Ленка передернула плечами.

– У нашего поселка даже статуса населенного пункта нет, какие уж тут службы!

– При чем здесь статус? По экстренному вызову куда угодно должны приехать!

– Ну не знаю! Может, и вызывали, я не вникала. Да и как найти того, кто не хочет, чтобы его нашли? Люди ведь по своей воле в лес уходят. Говорят, одного такого пытались остановить, так он вырвался и сбежал, поминай как звали! А ты говоришь – службы!

– Да уж, загадочное явление… А почему ты считаешь, что у поселка нет статуса населенного пункта? Здесь, вон, даже церковь построили! – сказал Антон, заметив купола, блеснувшие в сгустившейся синеве вечернего неба.

– Так церковь-то старая, стоит еще с тех пор, когда был статус, и то она появилась благодаря нашему священнику.
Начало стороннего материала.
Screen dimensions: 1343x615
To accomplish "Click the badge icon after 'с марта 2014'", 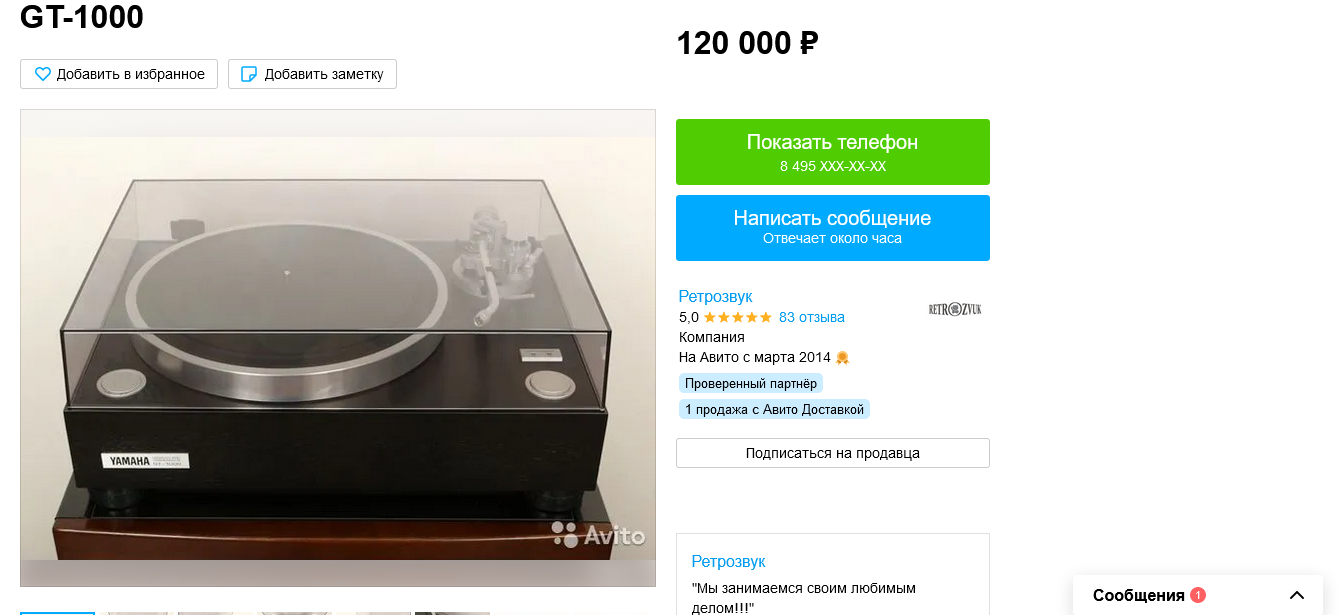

Он, говорят, ее своими руками поднял из руин, оставшихся после войны. Люди, конечно, помогали – и пожертвованиями, и трудом, но, если бы не он, не было бы у нас этой церкви. А тогда, может, и поселка бы не было – нечисть бы всех выкосила. Старики считают, что только молитвы отца Федота не дают нечисти разгуляться в полную силу.

– Святой человек ваш отец Федот!

– Да, вот только он уже очень старый, и неизвестно, что с нами будет, когда закончится его век. – Ленка вдруг остановилась, устремила взгляд вдаль, к церковным куполам, и троекратно перекрестилась. Беззаботное выражение исчезло с ее лица, уступив место страху и тоске. – Если бы не бабка, я давно бы отсюда уехала, только мне не на кого ее оставить. Здоровье у нее не очень, а о больнице и переезде в город она и слышать не хочет, считает, что современная медицина и цивилизация быстро сведут ее в могилу. Держится за свою лачугу и кусок земли, думает, что они ей силу дают. Пьет какие-то травки, к бабке-знахарке ходит, а толку никакого, ей только хуже становится. Еще и бредить начала в последнее время, аж жуть берет. Однажды вскочила с кровати посреди ночи, бегает по дому и кричит: «Внученька, внученька, где же ты?!», а меня будто и не видит. Я ей отвечаю, мол, вот же я, ба, а она отмахивается: «Да не ты!», а потом в слезы. Не знаю, что и думать!

Антон не перебивал, давая Ленке выговориться, да и подходящих слов не находил, чтобы выразить ей свое сочувствие, а те слова, что приходили ему в голову, казались банальными и ненужными. Когда Ленка замолчала, Антон коснулся ее плеча в знак поддержки, и она тотчас прильнула к нему со словами:

– Как же хорошо, что ты приехал!

Он не смог ее оттолкнуть, когда она прижалась губами к его щеке и задрожала от беззвучных рыданий. Красная панама медленно сползла с ее головы и шлепнулась на землю, покрытую коркой подсохшей грязи. Воздух наполнился приторным медовым ароматом ее волос. В пакете, который Антон сжимал в руке, глухо звякнули консервные банки. Следом звякнуло что-то еще, но не в пакете, а где-то за забором, возле которого они стояли. В просветах между досками обозначилась чья-то грузная фигура. Над зубчатым краем забора возникло рыхлое лицо пожилой женщины в цветастой косынке. Близко посаженные хитрые глаза с любопытством уставились на Антона.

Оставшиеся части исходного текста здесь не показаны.